Given passage

Brussels, 28 Sep 2006
In adopting a report, MEPs welcomes an action plan by the European Commission for a safe, integrated and responsible strategy for nanosciences and nanotechnologies for the period 2005-2009. MEPs believe nanotechnologies can help address needs such as public health, energy and transport, and contribute to the EU's competitiveness and sustainable development goals..
In an own-initiative report by Miloslav RANSDORF (GUE/NGL, CZ), they therefore stress the need to increase publicly funded investment in R&D, saying that world-class R&D infrastructure is needed for the EU to remain competitive in nanosciences. The EU must also clarify the legal and business environment for these technologies and create a nanoscience patent monitoring system governed by the European Patent Office.
In addition, say MEPs, an ethical approach is essential to win public trust. They therefore welcome planned reviews of issues such as non-therapeutic human enhancement and the links between nanosciences and nanotechnologies and individual privacy, but they urge that these reviews be made public. They also call for ethical committees to be set up to help ensure the public is properly informed and to create a climate of trust based on awareness of the risks and the benefits of nanotechnologies.

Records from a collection
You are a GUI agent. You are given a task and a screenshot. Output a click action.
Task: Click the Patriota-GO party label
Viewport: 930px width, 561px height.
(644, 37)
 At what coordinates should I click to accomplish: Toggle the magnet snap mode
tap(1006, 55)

What you will do
Continue the report on MEPs and the EU nanotechnology action plan from the point where it stops.

Answer for the task
Nanotechnology is the manipulation or self-assembly of individual atoms, molecules, or molecular clusters into structures to create materials and devices with new or vastly different properties. Materials from carbon nanotubes are 100 time stronger than steel, but 6 times lighter; silver nanoparticles on the surfaces of refrigerators, air conditioners and laundry machines act as antibacterial and antifungal agents. Other nanoscience-based products are anti-graffiti paints, long lasting batteries and self-cleaning textiles. Nanotechnologists are also investigating ways of discovering and administering new medicines and devising new security techniques for crime prevention.